Copy, from the material below, each line that contains the word "agent".

══ Data for processing ══

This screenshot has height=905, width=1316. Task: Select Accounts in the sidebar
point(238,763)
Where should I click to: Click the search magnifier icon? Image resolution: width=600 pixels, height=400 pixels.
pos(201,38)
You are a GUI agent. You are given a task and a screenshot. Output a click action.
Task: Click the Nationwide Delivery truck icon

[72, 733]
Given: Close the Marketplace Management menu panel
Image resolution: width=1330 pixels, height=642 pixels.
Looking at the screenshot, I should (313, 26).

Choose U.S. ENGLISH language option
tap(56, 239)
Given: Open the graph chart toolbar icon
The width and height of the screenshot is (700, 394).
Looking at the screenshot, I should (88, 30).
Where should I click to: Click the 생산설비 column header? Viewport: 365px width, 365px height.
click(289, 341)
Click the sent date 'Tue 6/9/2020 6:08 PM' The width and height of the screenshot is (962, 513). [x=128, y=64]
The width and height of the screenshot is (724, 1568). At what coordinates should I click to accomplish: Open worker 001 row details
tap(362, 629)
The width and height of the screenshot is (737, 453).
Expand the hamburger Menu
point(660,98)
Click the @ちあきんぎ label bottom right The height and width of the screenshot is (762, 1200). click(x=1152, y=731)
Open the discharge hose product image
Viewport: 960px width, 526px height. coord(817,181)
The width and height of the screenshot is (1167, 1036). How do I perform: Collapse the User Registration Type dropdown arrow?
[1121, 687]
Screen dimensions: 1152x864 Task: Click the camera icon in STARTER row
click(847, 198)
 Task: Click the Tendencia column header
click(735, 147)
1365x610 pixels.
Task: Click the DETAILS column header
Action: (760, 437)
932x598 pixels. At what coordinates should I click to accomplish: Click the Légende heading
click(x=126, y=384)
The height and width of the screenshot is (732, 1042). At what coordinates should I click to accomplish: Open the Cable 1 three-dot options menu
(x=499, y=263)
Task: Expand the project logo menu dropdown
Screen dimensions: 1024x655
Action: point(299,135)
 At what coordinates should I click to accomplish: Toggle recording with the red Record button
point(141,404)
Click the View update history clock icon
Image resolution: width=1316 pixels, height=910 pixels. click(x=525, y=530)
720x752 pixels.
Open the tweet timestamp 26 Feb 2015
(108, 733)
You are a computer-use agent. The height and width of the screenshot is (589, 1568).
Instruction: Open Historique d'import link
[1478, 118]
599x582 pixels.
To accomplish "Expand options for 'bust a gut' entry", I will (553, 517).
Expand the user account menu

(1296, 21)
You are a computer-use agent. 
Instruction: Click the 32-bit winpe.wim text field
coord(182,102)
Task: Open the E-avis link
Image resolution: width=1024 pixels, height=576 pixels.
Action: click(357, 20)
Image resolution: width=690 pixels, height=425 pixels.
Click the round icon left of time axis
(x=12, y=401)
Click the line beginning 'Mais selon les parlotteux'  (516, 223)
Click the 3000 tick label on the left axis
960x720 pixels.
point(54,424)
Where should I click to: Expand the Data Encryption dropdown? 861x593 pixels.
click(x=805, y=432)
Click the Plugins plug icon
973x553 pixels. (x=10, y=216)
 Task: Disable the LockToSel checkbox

═══

• **Response to this exercise**:
You are a GUI agent. You are given a task and a screenshot. Output a click action.
You are a computer-use agent. The height and width of the screenshot is (589, 1568).
You are a computer-use agent. 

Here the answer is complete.